= MultiDimensional eXpressions =

OLAP query language

Multidimensional Expressions (MDX) is a query language for online analytical processing (OLAP) using a database management system. Much like SQL, it is a query language for OLAP cubes. It is also a calculation language, with syntax similar to spreadsheet formulae.

==Background==
The MultiDimensional eXpressions (MDX) language provides a specialized syntax for querying and manipulating the multidimensional data stored in OLAP cubes.
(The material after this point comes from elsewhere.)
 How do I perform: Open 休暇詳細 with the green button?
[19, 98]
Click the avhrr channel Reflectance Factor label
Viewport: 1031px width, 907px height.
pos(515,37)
While it is possible to translate some of these into traditional SQL, it would frequently require the synthesis of clumsy SQL expressions even for very simple MDX expressions. MDX has been embraced by a wide majority of OLAP vendors and has become the standard for OLAP systems.

==History==
MDX was first introduced as part of the OLE DB for OLAP specification in 1997 from Microsoft. It was invented by the group of SQL Server engineers including Mosha Pasumansky. The specification was quickly followed by commercial release of Microsoft OLAP Services 7.0 in 1998 and later by Microsoft Analysis Services. The latest version of the OLE DB for OLAP specification was issued by Microsoft in 1999.

While it was not an open standard, but rather a Microsoft-owned specification, it was adopted by a wide range of OLAP vendors.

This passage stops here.